# Extracted text

►

When the flooding following Hurricane Florence hit a peak, people were worried about what pollutants were being washed into the water.

Even now, a month after Hurricane Florence, several major oyster beds are closed, especially in areas near where flooded waters emptied out to the ocean.

The South Carolina Department of Health and Environment Control has a GIS map on its website that is updated with which areas are safe to take the mollusks from. DHEC looks at a variety of factors to determine the safety of a particular reef, including if pollution events happened recently. Beds can close after regular rain events too, depending on if regulators find a reason to shut down a bed.

According to these maps, almost all of the oyster beds in Horry County are still listed as storm closures. While some areas in Georgetown County are available to harvest in, a majority of the oyster beds also are listed as close.

Further south in Hilton Head, fewer beds are closed.

Why beds close

The eastern oysters in South Carolina are filter feeders, eating and cleaning the water as they go, according to the South Carolina Department of Natural Resources.

◄

# Challenge 1
According to the text on oyster bed closures, what does the South Carolina Department of Health and Environment Control keep on its website to show which areas are safe for harvesting?
# Challenge 2
Write out the text on oyster bed closures, starting at "The South Carolina Department of Health" and ending at "beds are closed.".

[Records for locating described items]
►

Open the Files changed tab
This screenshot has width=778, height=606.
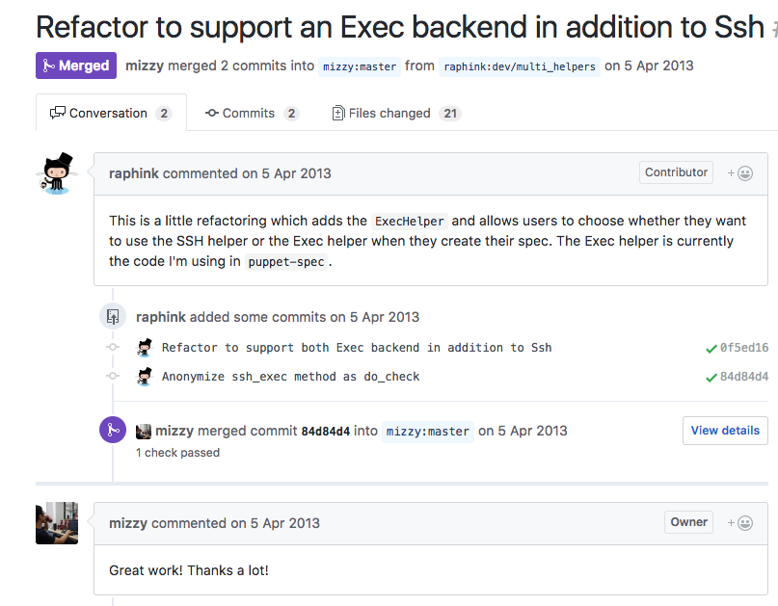tap(396, 113)
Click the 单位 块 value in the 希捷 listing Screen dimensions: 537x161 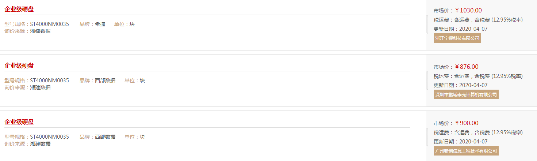click(x=132, y=24)
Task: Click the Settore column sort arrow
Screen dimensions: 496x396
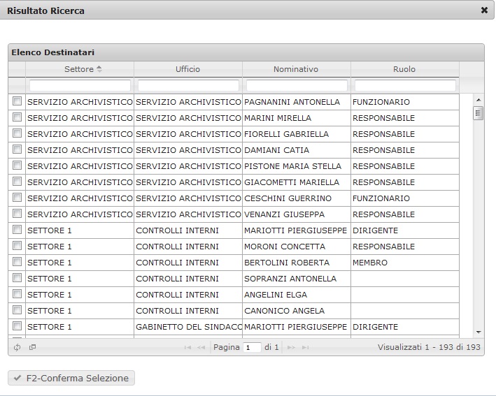Action: pos(99,69)
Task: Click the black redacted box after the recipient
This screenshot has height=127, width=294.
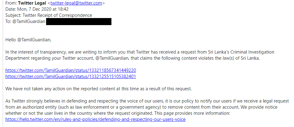Action: [x=79, y=22]
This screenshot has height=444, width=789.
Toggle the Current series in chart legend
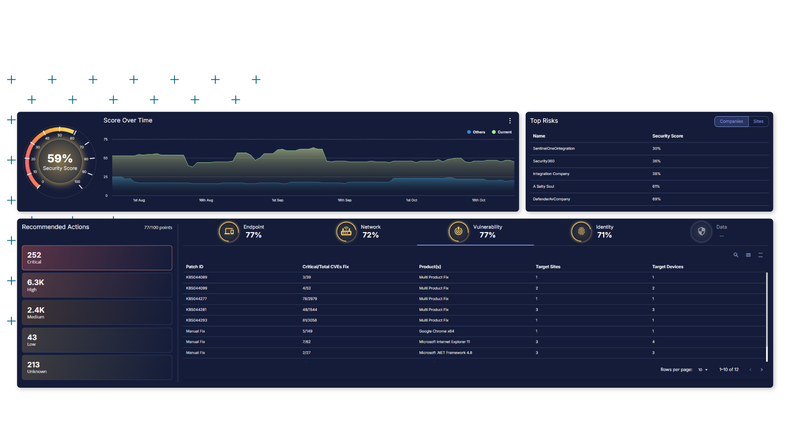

◄

# Exercise response 1
A GIS map that is updated with which areas are safe to take the mollusks from.

# Exercise response 2
The South Carolina Department of Health and Environment Control has a GIS map on its website that is updated with which areas are safe to take the mollusks from. DHEC looks at a variety of factors to determine the safety of a particular reef, including if pollution events happened recently. Beds can close after regular rain events too, depending on if regulators find a reason to shut down a bed.

According to these maps, almost all of the oyster beds in Horry County are still listed as storm closures. While some areas in Georgetown County are available to harvest in, a majority of the oyster beds also are listed as close.

Further south in Hilton Head, fewer beds are closed.